▸ **DATA FOR THIS TASK**:
******************************

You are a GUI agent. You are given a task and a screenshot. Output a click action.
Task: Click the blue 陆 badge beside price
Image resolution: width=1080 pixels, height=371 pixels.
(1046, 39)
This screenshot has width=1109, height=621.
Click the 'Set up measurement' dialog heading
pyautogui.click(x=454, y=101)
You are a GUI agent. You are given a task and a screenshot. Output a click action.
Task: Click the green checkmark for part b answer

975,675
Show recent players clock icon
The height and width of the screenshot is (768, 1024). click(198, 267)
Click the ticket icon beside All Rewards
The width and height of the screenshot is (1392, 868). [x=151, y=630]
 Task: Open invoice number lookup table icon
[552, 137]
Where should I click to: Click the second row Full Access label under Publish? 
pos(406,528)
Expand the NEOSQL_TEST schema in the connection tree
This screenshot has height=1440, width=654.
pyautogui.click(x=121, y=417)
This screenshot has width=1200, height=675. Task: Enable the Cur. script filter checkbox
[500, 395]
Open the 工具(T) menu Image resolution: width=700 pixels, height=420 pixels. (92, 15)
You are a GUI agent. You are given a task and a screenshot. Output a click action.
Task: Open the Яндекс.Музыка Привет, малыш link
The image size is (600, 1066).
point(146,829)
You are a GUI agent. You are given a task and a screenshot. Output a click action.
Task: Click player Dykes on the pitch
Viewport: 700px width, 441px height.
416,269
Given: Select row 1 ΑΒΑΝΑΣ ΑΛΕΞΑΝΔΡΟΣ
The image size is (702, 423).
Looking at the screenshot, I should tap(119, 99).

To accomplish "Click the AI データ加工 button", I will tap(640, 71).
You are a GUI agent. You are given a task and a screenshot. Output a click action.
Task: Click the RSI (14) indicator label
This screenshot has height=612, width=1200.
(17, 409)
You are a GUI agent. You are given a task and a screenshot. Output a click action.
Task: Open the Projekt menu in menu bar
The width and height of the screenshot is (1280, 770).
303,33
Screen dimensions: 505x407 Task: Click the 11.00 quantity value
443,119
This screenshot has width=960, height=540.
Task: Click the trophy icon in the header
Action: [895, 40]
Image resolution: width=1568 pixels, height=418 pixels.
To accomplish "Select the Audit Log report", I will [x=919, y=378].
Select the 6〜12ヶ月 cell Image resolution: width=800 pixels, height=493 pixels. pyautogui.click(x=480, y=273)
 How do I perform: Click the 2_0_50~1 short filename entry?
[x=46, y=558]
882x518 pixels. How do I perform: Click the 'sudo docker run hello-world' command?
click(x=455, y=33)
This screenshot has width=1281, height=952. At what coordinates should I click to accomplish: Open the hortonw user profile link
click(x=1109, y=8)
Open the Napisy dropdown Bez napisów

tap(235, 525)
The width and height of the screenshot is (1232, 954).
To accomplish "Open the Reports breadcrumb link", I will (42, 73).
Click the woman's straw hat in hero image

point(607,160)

******************************

One line above contains "Given: Select row 1 ΑΒΑΝΑΣ ΑΛΕΞΑΝΔΡΟΣ". Output that line and each one after it, word for word, and nothing else.

Given: Select row 1 ΑΒΑΝΑΣ ΑΛΕΞΑΝΔΡΟΣ
The image size is (702, 423).
Looking at the screenshot, I should tap(119, 99).

To accomplish "Click the AI データ加工 button", I will tap(640, 71).
You are a GUI agent. You are given a task and a screenshot. Output a click action.
Task: Click the RSI (14) indicator label
This screenshot has height=612, width=1200.
(17, 409)
You are a GUI agent. You are given a task and a screenshot. Output a click action.
Task: Open the Projekt menu in menu bar
The width and height of the screenshot is (1280, 770).
303,33
Screen dimensions: 505x407 Task: Click the 11.00 quantity value
443,119
This screenshot has width=960, height=540.
Task: Click the trophy icon in the header
Action: [895, 40]
Image resolution: width=1568 pixels, height=418 pixels.
To accomplish "Select the Audit Log report", I will [x=919, y=378].
Select the 6〜12ヶ月 cell Image resolution: width=800 pixels, height=493 pixels. pyautogui.click(x=480, y=273)
 How do I perform: Click the 2_0_50~1 short filename entry?
[x=46, y=558]
882x518 pixels. How do I perform: Click the 'sudo docker run hello-world' command?
click(x=455, y=33)
This screenshot has width=1281, height=952. At what coordinates should I click to accomplish: Open the hortonw user profile link
click(x=1109, y=8)
Open the Napisy dropdown Bez napisów

tap(235, 525)
The width and height of the screenshot is (1232, 954).
To accomplish "Open the Reports breadcrumb link", I will (42, 73).
Click the woman's straw hat in hero image

point(607,160)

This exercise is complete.